Advantages of this option:

  • The transfers will show up in MyFD as benefits rather than in the 05-99 category. Your trainee department may prefer this.
  • The trainee department’s portion of benefits costs is covered in real time.

Drawbacks of this option:

  • This is more work for GCA than the first option.
  • It can be difficult to predict the exact benefits shortfall at the start of the budget period, even with a budget tracker.  A number of factors can affect the shortfall amount including changes in benefits rates, early terminations, or unexpended travel funds (which can be used to cover benefits).
  • If the predicted benefit shortfall is greater than the overall budget’s deficit, or no deficit exists at all, some or all of these transfers are being done unnecessarily.

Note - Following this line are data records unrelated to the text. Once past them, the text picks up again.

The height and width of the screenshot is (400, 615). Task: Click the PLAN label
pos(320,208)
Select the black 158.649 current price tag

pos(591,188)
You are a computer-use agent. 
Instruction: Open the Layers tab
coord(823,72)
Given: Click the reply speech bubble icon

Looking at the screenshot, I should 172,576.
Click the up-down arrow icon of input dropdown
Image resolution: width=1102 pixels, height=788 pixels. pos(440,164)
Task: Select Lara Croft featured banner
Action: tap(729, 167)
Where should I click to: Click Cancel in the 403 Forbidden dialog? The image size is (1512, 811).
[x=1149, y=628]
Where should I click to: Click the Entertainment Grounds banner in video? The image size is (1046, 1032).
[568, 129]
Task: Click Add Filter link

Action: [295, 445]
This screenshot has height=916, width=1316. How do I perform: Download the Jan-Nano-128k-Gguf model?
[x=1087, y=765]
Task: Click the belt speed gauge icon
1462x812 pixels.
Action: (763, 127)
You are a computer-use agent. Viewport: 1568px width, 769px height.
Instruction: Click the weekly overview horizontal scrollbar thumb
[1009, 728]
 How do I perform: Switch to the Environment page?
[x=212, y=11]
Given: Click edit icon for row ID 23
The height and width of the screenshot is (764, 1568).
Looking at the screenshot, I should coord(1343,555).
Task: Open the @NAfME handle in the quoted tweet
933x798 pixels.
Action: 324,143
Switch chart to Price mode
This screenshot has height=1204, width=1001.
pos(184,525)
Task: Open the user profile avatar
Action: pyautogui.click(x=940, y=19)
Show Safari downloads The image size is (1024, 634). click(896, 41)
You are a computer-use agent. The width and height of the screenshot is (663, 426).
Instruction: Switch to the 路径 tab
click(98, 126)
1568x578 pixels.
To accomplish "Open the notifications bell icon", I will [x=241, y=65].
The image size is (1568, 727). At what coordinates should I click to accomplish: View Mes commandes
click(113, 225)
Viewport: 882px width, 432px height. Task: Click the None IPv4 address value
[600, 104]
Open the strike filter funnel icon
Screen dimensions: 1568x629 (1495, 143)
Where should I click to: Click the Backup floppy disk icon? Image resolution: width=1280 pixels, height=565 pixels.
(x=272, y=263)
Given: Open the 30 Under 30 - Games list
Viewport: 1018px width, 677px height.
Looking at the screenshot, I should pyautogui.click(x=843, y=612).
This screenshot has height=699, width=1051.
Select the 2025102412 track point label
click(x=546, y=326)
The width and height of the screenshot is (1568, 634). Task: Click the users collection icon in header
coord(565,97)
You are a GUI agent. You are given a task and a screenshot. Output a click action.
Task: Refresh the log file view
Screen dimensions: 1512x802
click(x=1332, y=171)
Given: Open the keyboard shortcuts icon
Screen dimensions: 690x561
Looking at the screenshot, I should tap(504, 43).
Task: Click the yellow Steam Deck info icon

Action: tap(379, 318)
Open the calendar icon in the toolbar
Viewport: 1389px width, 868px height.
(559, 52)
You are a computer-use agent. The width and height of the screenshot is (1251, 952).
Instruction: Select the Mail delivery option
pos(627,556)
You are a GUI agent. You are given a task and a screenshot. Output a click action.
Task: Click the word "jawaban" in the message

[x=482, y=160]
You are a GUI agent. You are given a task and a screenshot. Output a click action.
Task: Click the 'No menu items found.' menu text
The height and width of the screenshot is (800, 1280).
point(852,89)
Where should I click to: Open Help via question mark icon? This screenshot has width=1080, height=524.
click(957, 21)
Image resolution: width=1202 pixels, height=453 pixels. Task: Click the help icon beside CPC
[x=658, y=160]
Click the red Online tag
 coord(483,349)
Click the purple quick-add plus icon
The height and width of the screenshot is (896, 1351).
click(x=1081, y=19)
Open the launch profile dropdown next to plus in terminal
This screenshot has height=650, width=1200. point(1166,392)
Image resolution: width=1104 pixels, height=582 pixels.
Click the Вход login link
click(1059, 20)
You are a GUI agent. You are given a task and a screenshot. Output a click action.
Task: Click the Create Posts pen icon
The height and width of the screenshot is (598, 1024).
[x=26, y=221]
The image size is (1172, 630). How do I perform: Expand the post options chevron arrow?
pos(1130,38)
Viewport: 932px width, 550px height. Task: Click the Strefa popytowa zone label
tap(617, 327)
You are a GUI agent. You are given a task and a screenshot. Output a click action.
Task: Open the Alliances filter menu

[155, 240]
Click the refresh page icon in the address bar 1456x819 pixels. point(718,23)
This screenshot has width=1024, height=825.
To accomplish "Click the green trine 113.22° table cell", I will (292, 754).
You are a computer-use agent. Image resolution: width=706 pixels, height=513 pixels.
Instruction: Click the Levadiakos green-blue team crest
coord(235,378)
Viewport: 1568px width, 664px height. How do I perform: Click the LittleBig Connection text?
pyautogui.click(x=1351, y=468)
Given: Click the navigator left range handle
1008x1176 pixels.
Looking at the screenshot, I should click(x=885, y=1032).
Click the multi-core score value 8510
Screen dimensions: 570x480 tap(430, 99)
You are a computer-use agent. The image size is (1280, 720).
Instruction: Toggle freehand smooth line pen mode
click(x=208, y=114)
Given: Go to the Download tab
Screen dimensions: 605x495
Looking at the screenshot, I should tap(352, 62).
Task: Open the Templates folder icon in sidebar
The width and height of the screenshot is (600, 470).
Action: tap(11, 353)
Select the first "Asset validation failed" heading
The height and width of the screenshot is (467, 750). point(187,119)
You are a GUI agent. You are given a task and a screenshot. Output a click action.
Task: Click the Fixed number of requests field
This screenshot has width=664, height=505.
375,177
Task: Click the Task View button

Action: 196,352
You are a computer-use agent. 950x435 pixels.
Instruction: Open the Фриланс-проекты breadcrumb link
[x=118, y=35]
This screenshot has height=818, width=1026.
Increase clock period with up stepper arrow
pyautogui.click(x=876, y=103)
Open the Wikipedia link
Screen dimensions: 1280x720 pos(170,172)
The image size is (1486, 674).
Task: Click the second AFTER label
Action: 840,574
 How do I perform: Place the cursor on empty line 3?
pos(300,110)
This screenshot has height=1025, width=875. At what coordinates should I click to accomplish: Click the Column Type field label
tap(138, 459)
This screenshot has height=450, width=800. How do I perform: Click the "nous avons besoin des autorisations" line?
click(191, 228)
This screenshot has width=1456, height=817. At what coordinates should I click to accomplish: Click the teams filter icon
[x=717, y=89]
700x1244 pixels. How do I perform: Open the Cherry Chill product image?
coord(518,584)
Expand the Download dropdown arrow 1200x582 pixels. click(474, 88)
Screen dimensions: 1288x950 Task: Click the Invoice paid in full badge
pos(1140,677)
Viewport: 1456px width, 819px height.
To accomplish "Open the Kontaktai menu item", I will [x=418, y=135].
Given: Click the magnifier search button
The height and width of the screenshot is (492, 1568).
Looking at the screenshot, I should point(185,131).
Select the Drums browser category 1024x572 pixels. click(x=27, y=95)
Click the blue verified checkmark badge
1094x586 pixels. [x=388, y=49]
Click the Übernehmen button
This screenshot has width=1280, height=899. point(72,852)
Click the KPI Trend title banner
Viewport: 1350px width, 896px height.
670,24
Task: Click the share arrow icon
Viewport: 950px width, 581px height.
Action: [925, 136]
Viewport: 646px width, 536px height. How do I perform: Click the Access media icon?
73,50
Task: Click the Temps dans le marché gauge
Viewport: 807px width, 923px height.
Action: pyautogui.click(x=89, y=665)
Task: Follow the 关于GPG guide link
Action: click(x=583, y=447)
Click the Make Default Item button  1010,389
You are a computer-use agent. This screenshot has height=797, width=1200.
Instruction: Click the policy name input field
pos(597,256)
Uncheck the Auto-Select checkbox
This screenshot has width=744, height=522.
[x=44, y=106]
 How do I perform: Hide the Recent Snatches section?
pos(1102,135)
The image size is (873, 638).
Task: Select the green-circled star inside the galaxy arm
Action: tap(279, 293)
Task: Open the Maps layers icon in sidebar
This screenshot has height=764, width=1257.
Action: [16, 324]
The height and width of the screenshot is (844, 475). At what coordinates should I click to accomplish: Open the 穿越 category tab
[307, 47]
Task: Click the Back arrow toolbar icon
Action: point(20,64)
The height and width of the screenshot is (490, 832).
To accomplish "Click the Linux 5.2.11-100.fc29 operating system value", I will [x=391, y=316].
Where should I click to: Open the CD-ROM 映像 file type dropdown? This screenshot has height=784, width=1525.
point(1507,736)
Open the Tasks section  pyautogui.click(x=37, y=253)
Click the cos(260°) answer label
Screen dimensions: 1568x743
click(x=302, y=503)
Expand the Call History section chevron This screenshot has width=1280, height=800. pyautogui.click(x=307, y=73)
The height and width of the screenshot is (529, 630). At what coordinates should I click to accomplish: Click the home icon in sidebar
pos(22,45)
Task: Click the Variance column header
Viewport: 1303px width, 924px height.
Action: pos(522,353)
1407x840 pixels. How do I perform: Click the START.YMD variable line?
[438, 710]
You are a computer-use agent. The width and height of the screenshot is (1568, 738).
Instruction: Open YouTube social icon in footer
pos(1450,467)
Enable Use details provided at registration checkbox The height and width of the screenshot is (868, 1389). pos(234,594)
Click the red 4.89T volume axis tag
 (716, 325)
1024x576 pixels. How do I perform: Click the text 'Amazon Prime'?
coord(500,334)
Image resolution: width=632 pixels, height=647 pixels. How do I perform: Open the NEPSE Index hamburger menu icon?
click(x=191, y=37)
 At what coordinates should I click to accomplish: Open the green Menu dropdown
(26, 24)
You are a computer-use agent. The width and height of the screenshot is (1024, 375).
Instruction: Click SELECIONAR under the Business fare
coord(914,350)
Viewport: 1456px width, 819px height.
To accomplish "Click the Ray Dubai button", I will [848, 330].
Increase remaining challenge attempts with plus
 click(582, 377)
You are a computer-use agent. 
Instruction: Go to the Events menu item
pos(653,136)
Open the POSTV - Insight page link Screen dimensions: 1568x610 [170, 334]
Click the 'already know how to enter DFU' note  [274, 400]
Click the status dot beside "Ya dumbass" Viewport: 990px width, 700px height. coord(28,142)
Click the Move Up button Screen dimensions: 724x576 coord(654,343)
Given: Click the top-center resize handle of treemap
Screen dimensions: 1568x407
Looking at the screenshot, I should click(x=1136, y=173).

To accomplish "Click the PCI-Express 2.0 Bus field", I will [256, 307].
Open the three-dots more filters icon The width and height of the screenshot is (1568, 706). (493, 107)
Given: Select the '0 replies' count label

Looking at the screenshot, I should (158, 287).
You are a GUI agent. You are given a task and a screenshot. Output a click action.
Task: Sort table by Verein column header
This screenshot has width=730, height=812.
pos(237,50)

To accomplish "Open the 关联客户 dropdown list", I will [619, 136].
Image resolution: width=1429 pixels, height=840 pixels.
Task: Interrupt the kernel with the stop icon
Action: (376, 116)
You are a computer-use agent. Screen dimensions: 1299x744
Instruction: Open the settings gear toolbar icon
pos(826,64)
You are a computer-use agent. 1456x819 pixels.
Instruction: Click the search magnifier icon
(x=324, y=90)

Re-budgeting occurs when funds are moved within and between budget categories, usually when there are unanticipated requirements or programmatic changes. Re-budgeting is not allowed in all budget categories:

Trainee Funds

Amounts awarded as Stipends and Trainee tuition/fees may be shifted within these two categories and, unless otherwise restricted, funds from other cost categories may be re-budgeted into these categories. Tuition funds may be distributed as needed between trainees (if trainees have varying tuition needs). However, stipend and tuition/fees cannot be re-budgeted to other categories except under unusual circumstances and only with NIH prior approval.

Travel funds

These funds may be re-budgeted into a different budget category without prior NIH approval. Travel funds are not limited to each trainee but may be used by any trainee, i.e., one trainee may not use any travel funds while another trainee may use twice the amount allotted per trainee.

Training Related Expenses

Funds awarded as Training Expenses may be re-budgeted into any category without prior approval from NIH. Departments that do not use all their Training Expenses funds on benefits typically apply the extra to shortfalls elsewhere, such as tuition.

Automatic Rebudgeting by GCA at budget period end

In the event of a negative balance in the “Trainee” cost categories at the end of the budget period, GCA will automatically re-budget any funds remaining in the “Other” categories to the “Trainee” cost categories. This re-budget is part of the reconciliation and will not be visible in Workday. GCA will NOT perform this function when there is an overall deficit in the “Other” category; this will remain as a deficit or shortfall.